Shortly after the new owner’s takeover of the club, he received a call one night that water had leaked from the club down into the clothing store below destroying inventory and impairing the business of the store. Further, he was informed for the first time that this was the fourth time this had happened, a fact not disclosed at the time of his purchase of the club.
The former owners protested that the leakage problem had been repaired prior to sale. The landlord disclaimed any responsibility. The store owner downstairs hired aggressive counsel to pursue damages on behalf of his client as well as mandatory, immediate repair of the leak condition.
The leakage was caused by faulty water and drain lines associated with the bar fountain equipment as well as by the fact that the floor drains in the club were installed incorrectly.
In response to the claim by the store owner below, the new club owner insisted that the former owner and the landlord take responsibility for this condition which had been concealed from him and which was very expensive to repair. After much threatening back and forth, and virtually at the courthouse doors, Mr. Dallinger persuaded all parties to engage in a private mediation process to avoid what would have been very expensive litigation.

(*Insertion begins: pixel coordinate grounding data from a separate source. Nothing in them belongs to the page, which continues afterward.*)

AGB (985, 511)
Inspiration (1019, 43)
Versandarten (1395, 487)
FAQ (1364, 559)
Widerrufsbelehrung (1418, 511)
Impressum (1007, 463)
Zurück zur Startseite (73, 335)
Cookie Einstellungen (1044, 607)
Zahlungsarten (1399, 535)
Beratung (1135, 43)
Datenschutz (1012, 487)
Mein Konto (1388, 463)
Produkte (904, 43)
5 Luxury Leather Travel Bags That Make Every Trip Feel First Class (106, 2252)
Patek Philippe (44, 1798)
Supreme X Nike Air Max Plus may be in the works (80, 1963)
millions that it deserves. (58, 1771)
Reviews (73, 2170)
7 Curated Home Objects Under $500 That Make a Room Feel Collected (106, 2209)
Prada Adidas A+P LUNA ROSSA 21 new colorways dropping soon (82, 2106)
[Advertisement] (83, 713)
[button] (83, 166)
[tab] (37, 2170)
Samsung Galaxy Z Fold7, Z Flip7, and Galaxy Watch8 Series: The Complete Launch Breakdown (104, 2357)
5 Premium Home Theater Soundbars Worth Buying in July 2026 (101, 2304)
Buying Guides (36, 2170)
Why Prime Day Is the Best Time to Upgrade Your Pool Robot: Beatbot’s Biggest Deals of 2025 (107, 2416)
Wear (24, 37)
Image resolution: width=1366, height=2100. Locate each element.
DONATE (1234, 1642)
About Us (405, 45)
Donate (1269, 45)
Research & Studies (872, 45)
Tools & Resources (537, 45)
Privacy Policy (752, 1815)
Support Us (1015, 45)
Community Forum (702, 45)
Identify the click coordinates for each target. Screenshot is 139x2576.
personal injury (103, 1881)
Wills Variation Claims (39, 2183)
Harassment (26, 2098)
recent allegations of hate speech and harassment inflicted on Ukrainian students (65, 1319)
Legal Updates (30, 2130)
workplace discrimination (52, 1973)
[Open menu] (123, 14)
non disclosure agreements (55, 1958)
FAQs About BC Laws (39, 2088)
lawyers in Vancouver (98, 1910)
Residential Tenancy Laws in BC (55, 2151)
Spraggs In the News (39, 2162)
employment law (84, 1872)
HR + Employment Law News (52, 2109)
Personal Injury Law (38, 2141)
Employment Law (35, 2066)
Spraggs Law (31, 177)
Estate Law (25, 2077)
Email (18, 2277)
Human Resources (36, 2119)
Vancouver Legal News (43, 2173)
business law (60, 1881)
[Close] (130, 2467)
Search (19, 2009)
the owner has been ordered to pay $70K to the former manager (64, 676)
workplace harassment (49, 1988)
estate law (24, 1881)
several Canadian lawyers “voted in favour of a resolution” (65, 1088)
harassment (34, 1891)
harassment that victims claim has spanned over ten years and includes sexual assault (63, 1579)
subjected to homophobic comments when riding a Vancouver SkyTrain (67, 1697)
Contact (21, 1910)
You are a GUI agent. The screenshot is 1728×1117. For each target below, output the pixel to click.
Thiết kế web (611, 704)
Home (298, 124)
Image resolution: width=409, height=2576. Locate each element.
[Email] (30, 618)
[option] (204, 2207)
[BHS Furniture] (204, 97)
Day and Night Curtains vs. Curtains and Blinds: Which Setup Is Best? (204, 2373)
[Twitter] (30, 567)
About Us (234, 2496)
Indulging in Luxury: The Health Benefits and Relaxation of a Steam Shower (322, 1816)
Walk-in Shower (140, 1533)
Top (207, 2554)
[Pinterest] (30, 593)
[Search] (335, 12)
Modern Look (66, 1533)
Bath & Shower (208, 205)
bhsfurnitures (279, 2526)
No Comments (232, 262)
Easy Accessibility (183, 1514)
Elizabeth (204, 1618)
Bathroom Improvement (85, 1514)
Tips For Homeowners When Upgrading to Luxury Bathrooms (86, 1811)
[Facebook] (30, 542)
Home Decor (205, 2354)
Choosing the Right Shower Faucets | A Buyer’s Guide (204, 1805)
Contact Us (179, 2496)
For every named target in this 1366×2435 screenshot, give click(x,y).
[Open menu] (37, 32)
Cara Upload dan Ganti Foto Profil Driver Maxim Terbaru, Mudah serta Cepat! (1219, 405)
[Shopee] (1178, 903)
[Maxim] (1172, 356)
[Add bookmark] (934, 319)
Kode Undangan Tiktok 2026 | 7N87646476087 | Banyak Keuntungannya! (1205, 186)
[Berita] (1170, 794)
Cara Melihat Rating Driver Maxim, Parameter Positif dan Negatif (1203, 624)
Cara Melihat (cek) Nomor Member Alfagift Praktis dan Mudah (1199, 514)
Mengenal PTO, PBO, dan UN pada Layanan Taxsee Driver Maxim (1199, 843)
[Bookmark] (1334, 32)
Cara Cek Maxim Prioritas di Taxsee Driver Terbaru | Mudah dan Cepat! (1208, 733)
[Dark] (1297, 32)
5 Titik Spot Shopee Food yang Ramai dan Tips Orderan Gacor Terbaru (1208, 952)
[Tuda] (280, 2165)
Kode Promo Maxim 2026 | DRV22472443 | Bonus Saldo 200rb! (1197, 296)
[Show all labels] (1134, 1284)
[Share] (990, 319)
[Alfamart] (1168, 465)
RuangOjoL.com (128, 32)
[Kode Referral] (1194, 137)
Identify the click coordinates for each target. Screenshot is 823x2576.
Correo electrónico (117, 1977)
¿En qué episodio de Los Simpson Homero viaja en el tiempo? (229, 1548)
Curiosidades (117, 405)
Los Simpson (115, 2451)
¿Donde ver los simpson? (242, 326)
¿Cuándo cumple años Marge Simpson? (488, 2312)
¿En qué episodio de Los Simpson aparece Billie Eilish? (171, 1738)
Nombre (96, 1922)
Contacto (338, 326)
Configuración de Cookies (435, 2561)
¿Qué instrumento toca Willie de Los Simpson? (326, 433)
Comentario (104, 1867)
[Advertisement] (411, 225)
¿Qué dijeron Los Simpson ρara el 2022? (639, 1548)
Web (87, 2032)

In the mediation process, Mr. Dallinger creatively persuaded all involved that the most rational approach was (i) to arrange for the sale of the club to a new owner, (ii) for the landlord to repair the condition of the floor forthwith and to accept reduced rent for a period of time while the business was up for sale, and (iii) to disburse the proceeds of such sale on an equitable, though somewhat complex, formula.
Ultimately this plan was realized and the parties were thus able to avoid litigation and its intensely negative effects on all concerned. By virtue of Mr. Dallinger’s lengthy experience in the sale of businesses as well as his expertise in litigation and dispute resolution in the related areas of real estate and business, he was able to facilitate the sale of the business to all parties' satisfaction.